In 2012, Rama Burshtein’s film Fill the Void was nominated for the Grand Jury award at the Venice Film Festival. This story of Orthodox Jewish life painted a sympathetic portrait that attempted to showcase women’s subjectivity within what has often been depicted on screen as an oppressive patriarchal society. Working with a rabbi’s supervision, Burshtein made a film that was not only acceptable within community standards but that was publically acclaimed, nominated for numerous international awards and found widespread success. In a feature article on Middle Eastern women filmmakers in Variety, Haaifa Al-Mansour, Saudi Arabia’s first woman filmmaker expressed her admiration for Burshtein’s shared experience of negotiating religious feminist artistic expression within sanctioned limitations. Her own films, such as Women Without Shadows (2005), which examines the hidden lives of women in Arab States of the Persian Gulf, have balanced the sanctions of religious Muslim society with a need to consider women’s positions within those societies from a critical perspective.
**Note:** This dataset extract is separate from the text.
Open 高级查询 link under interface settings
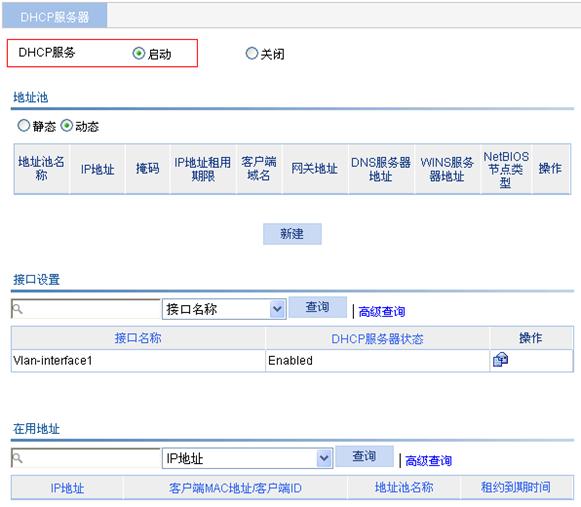Image resolution: width=581 pixels, height=507 pixels. point(382,312)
Her films have won awards in the UAE, the Netherlands and been nominated for awards at Cannes, and her feature debut Wadjda made its world appearance at the 2012 Venice Film festival.
In this collection, we are seeking papers that consider Jewish women’s feminist religious art in film, as well as a variety of other genres, including, but not limited to: fiction, television and web-series, music, stand-up comedy and other performance, and the more traditional visual arts. Strong consideration will be given to proposals that put Jewish women’s art in conversation with the artistic productions of or representing women of other religious traditions.
Please send abstracts of not more than 300 words (as well as any inquiries) to co-editors Karen E. H. Skinazi, k.skinazi@bham.ac.uk and Rachel S. Harris rsharris@illinois.edu by January 15, 2017.
Submissions of 8,000-10,000-word essays for the collection will be due June 30, 2018. Accepted submissions will appear in Shofar: An Interdisciplinary Journal of Jewish Studies in 2019.